WORK REQUEST →
Please output exactly the part of the records below that opens with the line containing "You are a computer-use" and closes with the line containing "This screenshot has height=823, width=1456.", both lines included, and nothing else.

DATA PROVIDED →
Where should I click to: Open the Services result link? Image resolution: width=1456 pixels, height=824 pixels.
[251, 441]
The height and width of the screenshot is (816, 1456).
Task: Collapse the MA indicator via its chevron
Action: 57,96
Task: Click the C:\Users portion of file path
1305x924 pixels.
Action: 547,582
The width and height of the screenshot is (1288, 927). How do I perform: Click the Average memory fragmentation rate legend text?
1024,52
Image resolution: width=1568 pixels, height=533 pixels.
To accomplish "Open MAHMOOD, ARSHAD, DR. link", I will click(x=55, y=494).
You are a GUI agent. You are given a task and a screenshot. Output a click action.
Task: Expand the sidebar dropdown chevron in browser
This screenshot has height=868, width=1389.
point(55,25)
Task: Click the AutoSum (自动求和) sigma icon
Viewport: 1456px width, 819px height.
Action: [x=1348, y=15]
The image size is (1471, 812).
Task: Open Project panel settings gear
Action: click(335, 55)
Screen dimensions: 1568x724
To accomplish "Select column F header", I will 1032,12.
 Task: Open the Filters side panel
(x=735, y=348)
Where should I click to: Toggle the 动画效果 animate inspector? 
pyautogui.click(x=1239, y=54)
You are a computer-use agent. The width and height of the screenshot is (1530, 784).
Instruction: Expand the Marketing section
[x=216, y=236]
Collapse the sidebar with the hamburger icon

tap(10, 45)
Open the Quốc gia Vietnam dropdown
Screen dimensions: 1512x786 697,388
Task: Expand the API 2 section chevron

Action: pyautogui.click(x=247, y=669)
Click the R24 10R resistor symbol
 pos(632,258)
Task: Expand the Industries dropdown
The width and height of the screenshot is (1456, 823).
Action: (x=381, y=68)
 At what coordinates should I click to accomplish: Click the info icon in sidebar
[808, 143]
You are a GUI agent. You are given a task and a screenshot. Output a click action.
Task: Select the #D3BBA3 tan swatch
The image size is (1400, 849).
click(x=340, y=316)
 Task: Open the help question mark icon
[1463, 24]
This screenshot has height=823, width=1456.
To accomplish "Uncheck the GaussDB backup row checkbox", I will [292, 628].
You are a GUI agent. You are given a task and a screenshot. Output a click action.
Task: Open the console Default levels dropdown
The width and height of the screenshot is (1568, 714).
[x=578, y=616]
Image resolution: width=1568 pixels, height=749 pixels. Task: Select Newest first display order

EXPECTED ANSWER →
You are a computer-use agent. The width and height of the screenshot is (1530, 784).
Instruction: Expand the Marketing section
[x=216, y=236]
Collapse the sidebar with the hamburger icon

tap(10, 45)
Open the Quốc gia Vietnam dropdown
Screen dimensions: 1512x786 697,388
Task: Expand the API 2 section chevron

Action: pyautogui.click(x=247, y=669)
Click the R24 10R resistor symbol
 pos(632,258)
Task: Expand the Industries dropdown
The width and height of the screenshot is (1456, 823).
Action: (x=381, y=68)
 At what coordinates should I click to accomplish: Click the info icon in sidebar
[808, 143]
You are a GUI agent. You are given a task and a screenshot. Output a click action.
Task: Select the #D3BBA3 tan swatch
The image size is (1400, 849).
click(x=340, y=316)
 Task: Open the help question mark icon
[1463, 24]
This screenshot has height=823, width=1456.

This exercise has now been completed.